I just got a Welsh Terrier girl puppy (Darcy), she is 8 weeks old. I have had her for about a week now. Our family has a 3 year old mini schnauzer, so we introduced them outside the home and let them walk back together. We have also arranged the furniture in a way to keep a playpen of sorts out of our living room. I read where the puppy should not always be with the older dog, so we have let the mini schnauzer roam around the house and keep the puppy in the sectioned off area for most of the time.

As all puppies do, she likes to bite. At first we put her on her back, said no, and gently pushed her mouth shut when she bit. After a day or so we realized this wasn't going to work, as it made her bite even more, try her hardest to get away, and pretty much go on a tantrum. Now we are waiting for her to bite harder than a little nibble, doing a little yelp noise and leaving the room. It seems to be effective her as she whines until you come back into the room. 
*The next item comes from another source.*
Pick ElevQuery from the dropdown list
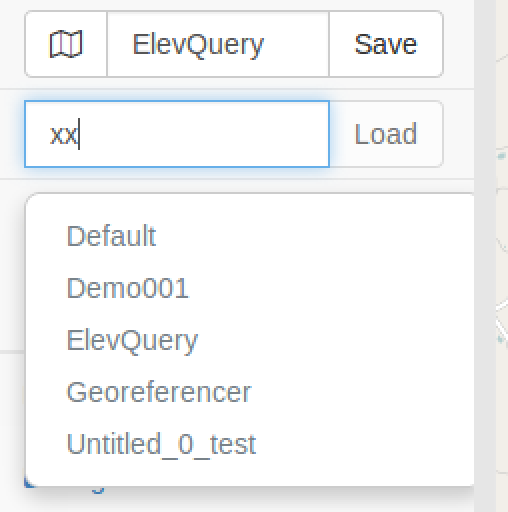 tap(132, 341)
However, here is my biggest fear. She likes to jump on every dog she meets (including our schnauzer). She tries to bite at their ear, tail, anything she can which is aggravating to the dog. Our mini schnauzer has been great about it, as he will just sit there and take it as she is jumping/biting at him, but after a few minutes of taking it he has snapped a couple of times this week and barked/pinned her down. She gets scared for a few minutes and stops doing it but later on in the day the same thing will just happen again. I was wondering what exactly to do in this situation. Should we let them have these little "fights" or do we need to continue separating them like we have been doing? Do we need to shake a can full of coins or some other noise maker when they start their match to stop them? I took her to my girlfriends house last night and she has the calmest black lab, to which the same thing happened. He was calm for 15 minutes until he couldn't take it anymore and let out a loud bark and went after her.

Another aspect of this is the biting. After she gets wound up with the other dog she gets in her biting mood. If you pick her up or try to play with her she bites your hand like crazy. If you say no to her she shows her teeth and goes on a tantrum and won't stop biting rapidly until you let her down. She is completely fine on the biting all other times except when she has been wound up by other dogs.

So I guess my big question is this. How do I approach the interacting with other dogs and biting situation?


----------



## NozOnyCalAur (Jun 6, 2012)

The Bite Stops Here sticky is great advice. When my 10 week old pup gets into the "overly excited biting" phase she gets a time out, in my bathroom. I removed everything from the floor so there is literally nothing to do, within her reach. She gets excited biting, into the bathroom she goes, close the door. Usually only takes a minute and she's calmed enough to come out. The yelping works on my pup only when she's not excited. She normally gently mouths fingers and toes, but when she's playing all that goes out the window.


----------



## Amaryllis (Dec 28, 2011)

Puppies play differently than older dogs, and older dogs give young puppies a "puppy pass" and let them get away with it. As your puppy gets older, the dogs will be less accepting of her shenanigans and "tell her off". It's just like adult humans with kids. We let a 1 year old get away with things we don't accept from 5 years olds.

As to the picking up and biting, is it absolutely necessary to pick her up? Imagine if an elephant suddenly picked you up and swung you around without warning. You'd be pretty upset, wouldn't you? It's the same for small dogs. People think it's cute to pick them up, but often it scares the dog, and scared dogs will do anything to make you stop.


----------